The Linear Arboricity Conjecture for Graphs with Large Girth

TL;DR

This paper proves the Linear Arboricity Conjecture for graphs with large girth using a network flow approach, providing upper bounds on linear arboricity based on girth and degree conditions.

Contribution

It introduces a flow-based method to establish upper bounds on linear arboricity for graphs with specified girth, confirming the conjecture in certain cases and extending known bounds.

Findings

Proves the conjecture for graphs with girth at least 2k.

Provides upper bounds for linear arboricity based on girth and degree.
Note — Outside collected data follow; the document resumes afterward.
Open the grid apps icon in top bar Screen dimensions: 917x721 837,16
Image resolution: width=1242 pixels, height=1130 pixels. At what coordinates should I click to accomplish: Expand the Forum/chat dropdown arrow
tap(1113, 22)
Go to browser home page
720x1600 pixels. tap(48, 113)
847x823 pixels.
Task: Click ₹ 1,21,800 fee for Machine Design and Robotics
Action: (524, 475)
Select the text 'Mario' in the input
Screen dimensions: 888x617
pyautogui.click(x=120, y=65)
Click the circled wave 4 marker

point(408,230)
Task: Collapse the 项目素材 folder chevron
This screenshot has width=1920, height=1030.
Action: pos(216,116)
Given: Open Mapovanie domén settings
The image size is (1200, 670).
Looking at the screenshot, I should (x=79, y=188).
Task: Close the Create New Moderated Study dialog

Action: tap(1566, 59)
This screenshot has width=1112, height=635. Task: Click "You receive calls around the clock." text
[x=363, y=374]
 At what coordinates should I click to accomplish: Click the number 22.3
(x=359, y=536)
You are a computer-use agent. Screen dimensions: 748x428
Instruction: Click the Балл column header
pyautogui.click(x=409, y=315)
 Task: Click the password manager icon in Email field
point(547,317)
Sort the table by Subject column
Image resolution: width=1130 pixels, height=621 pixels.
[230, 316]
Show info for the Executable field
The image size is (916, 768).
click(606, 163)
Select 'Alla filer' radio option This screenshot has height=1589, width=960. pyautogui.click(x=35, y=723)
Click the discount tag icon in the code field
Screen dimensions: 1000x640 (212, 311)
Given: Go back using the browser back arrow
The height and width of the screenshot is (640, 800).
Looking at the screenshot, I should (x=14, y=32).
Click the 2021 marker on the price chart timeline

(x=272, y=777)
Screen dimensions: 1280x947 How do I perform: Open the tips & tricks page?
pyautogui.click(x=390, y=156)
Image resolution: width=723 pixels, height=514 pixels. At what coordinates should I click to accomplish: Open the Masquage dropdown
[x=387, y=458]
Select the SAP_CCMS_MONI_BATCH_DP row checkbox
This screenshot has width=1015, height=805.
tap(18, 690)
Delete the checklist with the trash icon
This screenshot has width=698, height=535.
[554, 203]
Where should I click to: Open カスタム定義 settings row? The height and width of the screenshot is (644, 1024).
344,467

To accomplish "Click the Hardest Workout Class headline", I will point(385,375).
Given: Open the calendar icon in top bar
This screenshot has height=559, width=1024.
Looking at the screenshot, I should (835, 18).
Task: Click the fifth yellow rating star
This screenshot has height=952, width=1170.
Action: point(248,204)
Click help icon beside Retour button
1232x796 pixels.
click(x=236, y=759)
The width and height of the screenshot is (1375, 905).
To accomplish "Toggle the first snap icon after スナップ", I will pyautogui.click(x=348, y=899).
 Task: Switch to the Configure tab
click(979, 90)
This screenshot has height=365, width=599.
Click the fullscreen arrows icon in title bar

Uses a novel flow network decomposition approach.

Abstract

The Linear Arboricity Conjecture asserts that the linear arboricity of a graph with maximum degree $\Delta$ is $\lceil (\Delta+1)/2 \rceil$. For a $2k$-regular graph $G$, this implies $la(G) = k+1$. In this note, we utilize a network flow construction to establish upper bounds on $la(G)$ conditioned on the girth $g(G)$. We prove that if $g(G) \ge 2k$, the conjecture holds true, i.e., $la(G) \le k+1$. Furthermore, we demonstrate that for graphs with girth $g(G)$ at least $k$, $k/2$, $k/4$ and $2k/c$ for any integer constant $c$, the linear arboricity $la(G)$ satisfies the upper bounds $k+2$, $k+3$, $k+5$ and $k+\left\lceil \frac{3c+2}{2}\right\rceil$, respectively. Our approach relies on decomposing the graph into $k$ edge-disjoint 2-factors and constructing an auxiliary flow network with lower bound constraints to identify a sparse transversal subgraph that intersects every cycle in the decomposition.